Open Data Master Classes
With large amounts of open data now being published at both the local and national government level on sites such as data.gov.uk and data.london.gov.uk there is huge scope for developers to create innovative ‘mashups’ that provide useful services for citizens. In order to make these open data sets usable and interactive normally has the prerequisite of sufficient development skills, thereby significantly raising the barrier for individuals with no development skills to successfully leverage open data sets in meaningful fashion. To help address this, the Horizon Research Institute has developed a series of Open Data Master Classes delivered by lecturers from academia, government and business.
Andy Garbett and I attended the class at Nottingham University and thoroughly enjoyed the presentations and opportunity to network. The class was themed around integrating maps with open data with presentations from Ordnance Survey and the Royal Geographical Society. A few key messages on open data from the presentations were ‘Discoverability’ and ‘Sense Making’ – is the open data easy to find and catalogued appropriately? Is it actually useful data being published? There was also mention of ‘Fear of Misunderstanding’ as a barrier to publishing open data with the perspective being negative inferences being made to the source of the data. We only have to look at the divisive press when UK crime data was released.
Overall we found the class to be engaging with great speakers delivering a range of perspectives from the technical to the ethical. Andy and I made some rough collaborative notes during the class which you can view here. You can also download the master class handbook from here and if you are keen to participate you can catch the last master class at the University of Reading on July 21st.

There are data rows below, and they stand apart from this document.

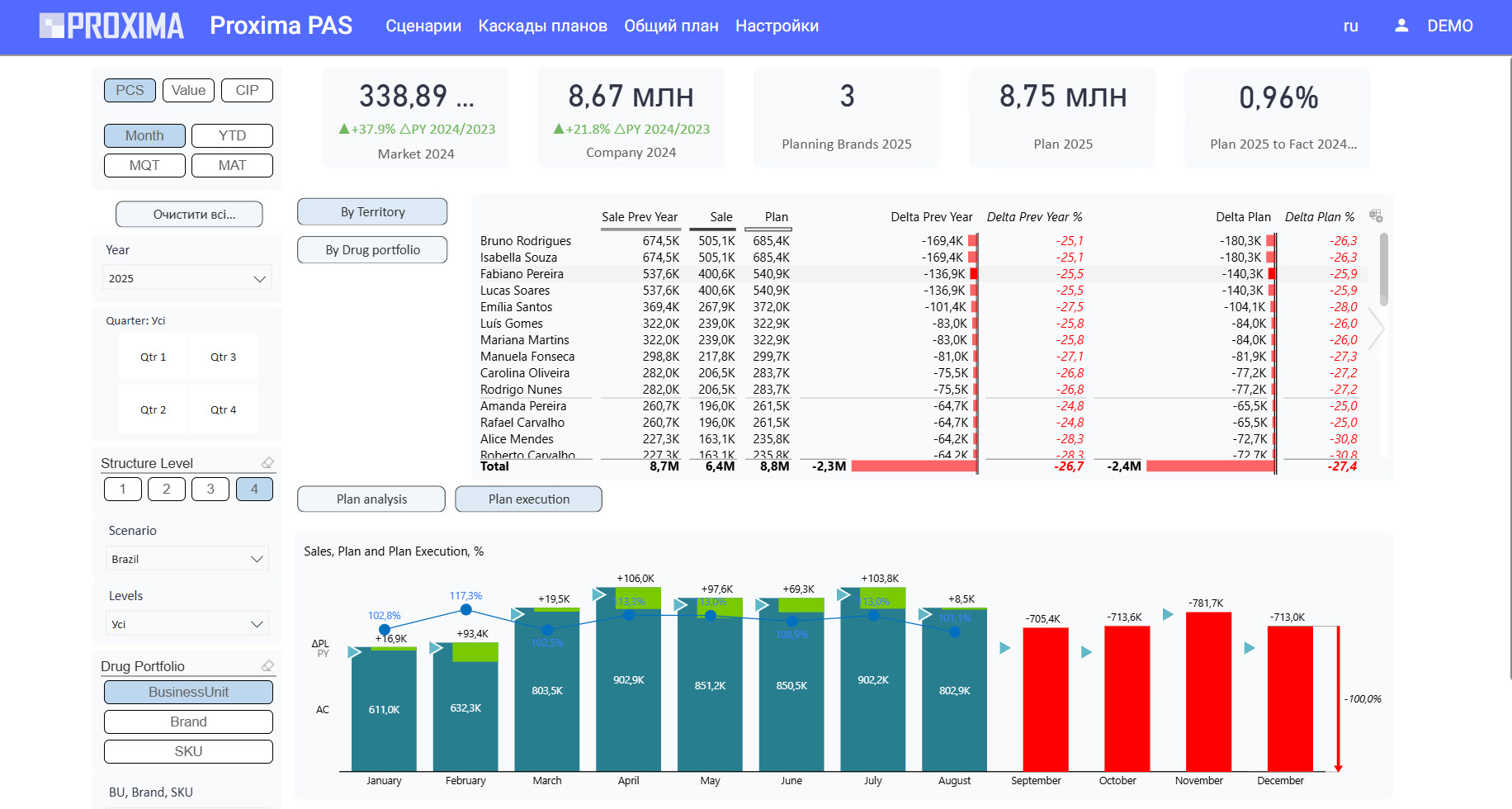Click the table's vertical scrollbar
This screenshot has width=1512, height=809.
1384,270
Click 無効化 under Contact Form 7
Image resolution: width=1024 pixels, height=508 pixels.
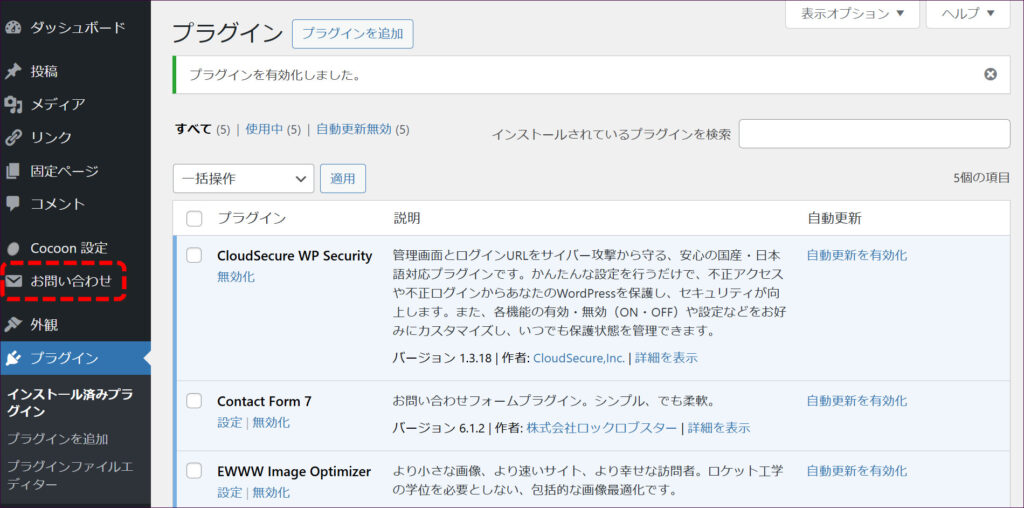(270, 422)
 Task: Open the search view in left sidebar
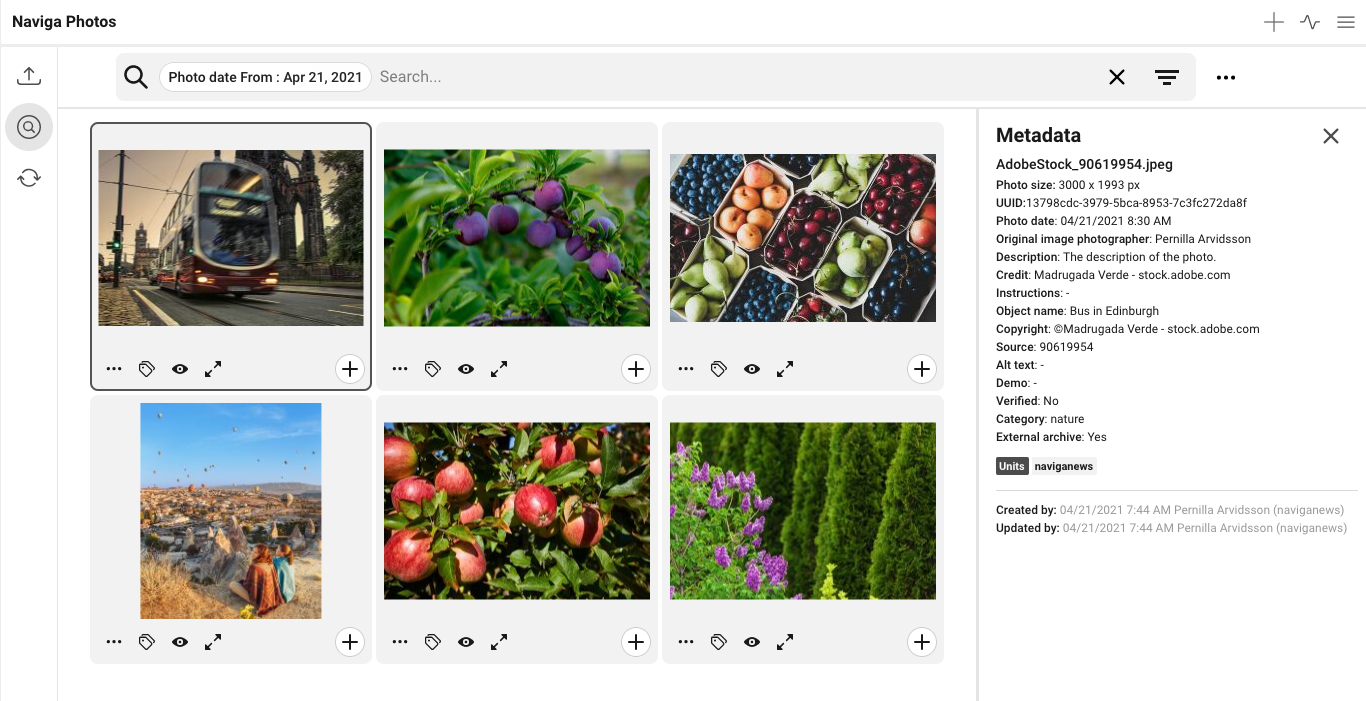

In keeping with tradition and Nottingham’s sterling reputation for first class breweries, we stopped off for a few ales before heading home where I sampled the excellent Nottingham Rock Bitter1. Being of slight disposition, Andy could only manage a half pint in haste.
LiSC and LNCD Meeting
LiSC had a joint meeting with the new LNCD group with a wall to wall turn out including staff from Journalism and ICT interested in open data. We had guest speaker Tony Hirst from the OU telling us all about his open data interests which are primarily focussed on HE generated data with other interests in visualising social networks. Tony is passionate about moving open data and research out of academic/government silos for public engagement in wider culture and society. However he believes that the public needs a greater understanding of statistics in order to make an informed decision on representations and sense making of open data. Tony also spoke of the interesting term ‘Data Burdens’ which relate to single data lists produced by government to help prevent duplication and collection of open data sets. This is a good indicator that open data collection and publication is being taken seriously by the government and in turn helping drive transparency. We are relatively new to open data at LiSC and having Tony at the table for Q & A was very informative, thanks Tony!